**TASK BRIEF**
Keep to one stretch of the data below, the lines from the one with "pp278 - Bernd Tesch (946, 1204)" up to and including the one with "Nhân vật & Sự kiện (40, 103)", and return that stretch exactly.

**ENTRIES SHOWN**

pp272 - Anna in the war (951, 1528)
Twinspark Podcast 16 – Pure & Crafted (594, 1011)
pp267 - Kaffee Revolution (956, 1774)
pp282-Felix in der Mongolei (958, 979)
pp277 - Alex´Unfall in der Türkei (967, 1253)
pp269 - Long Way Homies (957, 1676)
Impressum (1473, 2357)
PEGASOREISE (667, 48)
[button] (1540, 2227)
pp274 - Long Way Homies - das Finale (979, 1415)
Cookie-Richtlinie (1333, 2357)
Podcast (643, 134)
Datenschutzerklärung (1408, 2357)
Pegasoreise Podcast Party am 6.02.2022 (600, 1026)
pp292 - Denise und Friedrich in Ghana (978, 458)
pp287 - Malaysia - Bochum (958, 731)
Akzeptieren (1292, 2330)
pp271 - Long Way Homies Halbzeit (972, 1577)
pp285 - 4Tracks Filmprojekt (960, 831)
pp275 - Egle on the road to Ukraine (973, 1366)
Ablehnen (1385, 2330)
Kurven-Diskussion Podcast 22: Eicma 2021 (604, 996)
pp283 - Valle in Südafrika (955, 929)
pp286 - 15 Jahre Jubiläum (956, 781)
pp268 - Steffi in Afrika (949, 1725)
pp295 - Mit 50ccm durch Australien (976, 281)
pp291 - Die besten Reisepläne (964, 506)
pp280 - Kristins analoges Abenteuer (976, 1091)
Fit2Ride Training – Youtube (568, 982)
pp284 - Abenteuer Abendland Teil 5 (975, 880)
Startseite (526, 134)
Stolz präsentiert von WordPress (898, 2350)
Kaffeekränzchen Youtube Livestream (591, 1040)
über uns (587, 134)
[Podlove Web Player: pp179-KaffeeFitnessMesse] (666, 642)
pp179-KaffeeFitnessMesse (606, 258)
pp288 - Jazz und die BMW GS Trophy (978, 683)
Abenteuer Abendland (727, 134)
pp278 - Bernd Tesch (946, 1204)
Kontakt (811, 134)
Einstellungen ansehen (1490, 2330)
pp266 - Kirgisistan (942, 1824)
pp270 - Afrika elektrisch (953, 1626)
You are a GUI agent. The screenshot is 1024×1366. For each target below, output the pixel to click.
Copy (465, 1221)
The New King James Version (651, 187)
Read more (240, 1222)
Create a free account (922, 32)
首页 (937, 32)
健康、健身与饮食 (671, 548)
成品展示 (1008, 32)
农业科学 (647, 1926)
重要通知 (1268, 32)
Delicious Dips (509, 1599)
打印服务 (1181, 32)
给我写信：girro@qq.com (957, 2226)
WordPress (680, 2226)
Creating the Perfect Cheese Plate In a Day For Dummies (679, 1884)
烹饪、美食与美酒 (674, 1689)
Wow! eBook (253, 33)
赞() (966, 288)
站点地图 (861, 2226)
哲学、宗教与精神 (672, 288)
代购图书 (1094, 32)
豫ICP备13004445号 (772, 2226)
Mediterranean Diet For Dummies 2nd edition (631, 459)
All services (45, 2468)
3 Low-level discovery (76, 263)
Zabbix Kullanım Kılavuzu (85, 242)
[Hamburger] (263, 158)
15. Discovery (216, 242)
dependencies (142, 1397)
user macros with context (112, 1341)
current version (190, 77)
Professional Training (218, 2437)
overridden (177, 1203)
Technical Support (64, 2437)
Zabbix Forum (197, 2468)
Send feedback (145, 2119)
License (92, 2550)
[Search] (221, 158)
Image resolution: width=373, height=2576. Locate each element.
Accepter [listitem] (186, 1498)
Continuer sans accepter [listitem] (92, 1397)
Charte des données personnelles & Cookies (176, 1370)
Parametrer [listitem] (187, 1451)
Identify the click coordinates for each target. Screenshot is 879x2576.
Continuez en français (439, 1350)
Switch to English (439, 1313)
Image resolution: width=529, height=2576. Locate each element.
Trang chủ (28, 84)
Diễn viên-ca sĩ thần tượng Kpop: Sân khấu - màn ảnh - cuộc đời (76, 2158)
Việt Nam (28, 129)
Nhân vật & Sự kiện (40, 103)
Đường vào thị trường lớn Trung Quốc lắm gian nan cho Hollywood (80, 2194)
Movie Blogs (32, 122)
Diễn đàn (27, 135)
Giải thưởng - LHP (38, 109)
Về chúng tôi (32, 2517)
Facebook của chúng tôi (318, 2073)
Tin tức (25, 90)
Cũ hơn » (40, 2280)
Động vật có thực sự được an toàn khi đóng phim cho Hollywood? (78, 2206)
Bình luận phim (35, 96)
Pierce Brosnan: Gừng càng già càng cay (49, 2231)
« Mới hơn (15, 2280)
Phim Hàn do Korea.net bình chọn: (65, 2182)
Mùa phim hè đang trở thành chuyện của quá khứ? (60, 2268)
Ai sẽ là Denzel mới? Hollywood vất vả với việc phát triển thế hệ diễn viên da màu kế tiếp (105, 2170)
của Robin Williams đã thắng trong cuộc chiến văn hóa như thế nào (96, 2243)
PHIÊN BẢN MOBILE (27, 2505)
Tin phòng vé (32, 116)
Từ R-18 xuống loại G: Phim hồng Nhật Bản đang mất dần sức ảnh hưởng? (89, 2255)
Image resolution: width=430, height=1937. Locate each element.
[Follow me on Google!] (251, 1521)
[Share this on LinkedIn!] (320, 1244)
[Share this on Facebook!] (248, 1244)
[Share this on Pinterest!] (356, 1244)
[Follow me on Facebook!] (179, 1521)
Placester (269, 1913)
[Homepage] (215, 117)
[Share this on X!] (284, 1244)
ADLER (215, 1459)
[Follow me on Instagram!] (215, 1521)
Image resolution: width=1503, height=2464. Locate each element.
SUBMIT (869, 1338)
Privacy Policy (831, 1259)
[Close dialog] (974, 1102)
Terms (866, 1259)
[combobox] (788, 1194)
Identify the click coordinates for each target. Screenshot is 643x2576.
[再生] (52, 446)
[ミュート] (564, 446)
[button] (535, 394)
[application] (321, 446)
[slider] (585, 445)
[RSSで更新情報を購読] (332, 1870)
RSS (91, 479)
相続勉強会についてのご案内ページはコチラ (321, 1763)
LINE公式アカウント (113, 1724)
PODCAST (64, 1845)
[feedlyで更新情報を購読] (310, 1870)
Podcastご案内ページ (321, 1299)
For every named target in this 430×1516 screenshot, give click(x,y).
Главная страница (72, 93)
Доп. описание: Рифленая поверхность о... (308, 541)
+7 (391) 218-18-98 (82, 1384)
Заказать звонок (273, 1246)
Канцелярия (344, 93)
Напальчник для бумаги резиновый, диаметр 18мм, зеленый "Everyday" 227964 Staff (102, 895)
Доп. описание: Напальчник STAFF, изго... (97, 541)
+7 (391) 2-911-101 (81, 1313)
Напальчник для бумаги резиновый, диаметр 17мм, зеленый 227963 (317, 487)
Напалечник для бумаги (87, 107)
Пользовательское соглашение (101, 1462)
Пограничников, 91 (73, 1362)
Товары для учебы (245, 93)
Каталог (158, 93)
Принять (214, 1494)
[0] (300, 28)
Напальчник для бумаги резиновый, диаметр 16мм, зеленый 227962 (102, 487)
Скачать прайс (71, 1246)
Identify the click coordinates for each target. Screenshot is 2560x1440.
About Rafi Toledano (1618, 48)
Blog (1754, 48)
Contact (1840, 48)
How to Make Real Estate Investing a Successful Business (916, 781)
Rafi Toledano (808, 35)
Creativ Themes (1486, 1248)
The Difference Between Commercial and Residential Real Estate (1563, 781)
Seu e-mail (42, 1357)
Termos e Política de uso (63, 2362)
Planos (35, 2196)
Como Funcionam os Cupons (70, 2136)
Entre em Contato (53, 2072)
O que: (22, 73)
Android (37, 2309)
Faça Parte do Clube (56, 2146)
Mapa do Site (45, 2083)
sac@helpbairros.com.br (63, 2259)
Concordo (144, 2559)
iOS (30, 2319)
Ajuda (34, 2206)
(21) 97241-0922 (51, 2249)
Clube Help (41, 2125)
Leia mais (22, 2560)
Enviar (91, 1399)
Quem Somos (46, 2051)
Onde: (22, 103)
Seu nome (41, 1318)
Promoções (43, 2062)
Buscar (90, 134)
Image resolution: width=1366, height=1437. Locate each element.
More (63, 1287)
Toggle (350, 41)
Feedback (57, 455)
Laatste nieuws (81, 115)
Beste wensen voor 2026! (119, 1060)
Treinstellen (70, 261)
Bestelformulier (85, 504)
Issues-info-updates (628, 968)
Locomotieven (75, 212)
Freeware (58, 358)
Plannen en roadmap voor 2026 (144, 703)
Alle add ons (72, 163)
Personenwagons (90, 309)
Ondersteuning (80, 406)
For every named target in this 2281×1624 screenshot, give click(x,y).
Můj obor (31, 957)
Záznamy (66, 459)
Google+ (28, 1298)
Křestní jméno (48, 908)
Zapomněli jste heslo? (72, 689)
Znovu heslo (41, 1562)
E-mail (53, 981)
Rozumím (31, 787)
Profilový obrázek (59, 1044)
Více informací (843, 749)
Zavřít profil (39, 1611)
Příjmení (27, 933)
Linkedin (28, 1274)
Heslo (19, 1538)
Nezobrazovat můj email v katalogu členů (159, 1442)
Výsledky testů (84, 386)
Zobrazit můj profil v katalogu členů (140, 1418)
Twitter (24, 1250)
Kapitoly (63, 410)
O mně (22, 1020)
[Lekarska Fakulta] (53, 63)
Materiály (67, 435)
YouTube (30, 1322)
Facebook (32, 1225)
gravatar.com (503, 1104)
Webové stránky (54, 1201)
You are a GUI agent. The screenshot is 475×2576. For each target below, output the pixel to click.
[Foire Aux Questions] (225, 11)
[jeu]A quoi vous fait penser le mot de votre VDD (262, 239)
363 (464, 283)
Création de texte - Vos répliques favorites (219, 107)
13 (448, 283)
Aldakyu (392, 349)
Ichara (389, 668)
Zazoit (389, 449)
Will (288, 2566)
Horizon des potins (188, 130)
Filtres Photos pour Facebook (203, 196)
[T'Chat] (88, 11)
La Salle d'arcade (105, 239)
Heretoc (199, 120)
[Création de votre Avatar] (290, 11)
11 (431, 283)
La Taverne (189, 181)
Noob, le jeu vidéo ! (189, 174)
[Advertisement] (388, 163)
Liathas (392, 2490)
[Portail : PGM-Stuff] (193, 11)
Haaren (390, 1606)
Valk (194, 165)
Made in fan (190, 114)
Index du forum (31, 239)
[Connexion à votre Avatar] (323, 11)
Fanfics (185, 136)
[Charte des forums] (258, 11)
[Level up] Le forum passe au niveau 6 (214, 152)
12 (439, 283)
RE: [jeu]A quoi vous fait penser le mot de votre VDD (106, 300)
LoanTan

**WRITTEN REPLY**
pp278 - Bernd Tesch (946, 1204)
Kontakt (811, 134)
Einstellungen ansehen (1490, 2330)
pp266 - Kirgisistan (942, 1824)
pp270 - Afrika elektrisch (953, 1626)
You are a GUI agent. The screenshot is 1024×1366. For each target below, output the pixel to click.
Copy (465, 1221)
The New King James Version (651, 187)
Read more (240, 1222)
Create a free account (922, 32)
首页 (937, 32)
健康、健身与饮食 (671, 548)
成品展示 (1008, 32)
农业科学 (647, 1926)
重要通知 (1268, 32)
Delicious Dips (509, 1599)
打印服务 (1181, 32)
给我写信：girro@qq.com (957, 2226)
WordPress (680, 2226)
Creating the Perfect Cheese Plate In a Day For Dummies (679, 1884)
烹饪、美食与美酒 (674, 1689)
Wow! eBook (253, 33)
赞() (966, 288)
站点地图 (861, 2226)
哲学、宗教与精神 (672, 288)
代购图书 (1094, 32)
豫ICP备13004445号 (772, 2226)
Mediterranean Diet For Dummies 2nd edition (631, 459)
All services (45, 2468)
3 Low-level discovery (76, 263)
Zabbix Kullanım Kılavuzu (85, 242)
[Hamburger] (263, 158)
15. Discovery (216, 242)
dependencies (142, 1397)
user macros with context (112, 1341)
current version (190, 77)
Professional Training (218, 2437)
overridden (177, 1203)
Technical Support (64, 2437)
Zabbix Forum (197, 2468)
Send feedback (145, 2119)
License (92, 2550)
[Search] (221, 158)
Image resolution: width=373, height=2576. Locate each element.
Accepter [listitem] (186, 1498)
Continuer sans accepter [listitem] (92, 1397)
Charte des données personnelles & Cookies (176, 1370)
Parametrer [listitem] (187, 1451)
Identify the click coordinates for each target. Screenshot is 879x2576.
Continuez en français (439, 1350)
Switch to English (439, 1313)
Image resolution: width=529, height=2576. Locate each element.
Trang chủ (28, 84)
Diễn viên-ca sĩ thần tượng Kpop: Sân khấu - màn ảnh - cuộc đời (76, 2158)
Việt Nam (28, 129)
Nhân vật & Sự kiện (40, 103)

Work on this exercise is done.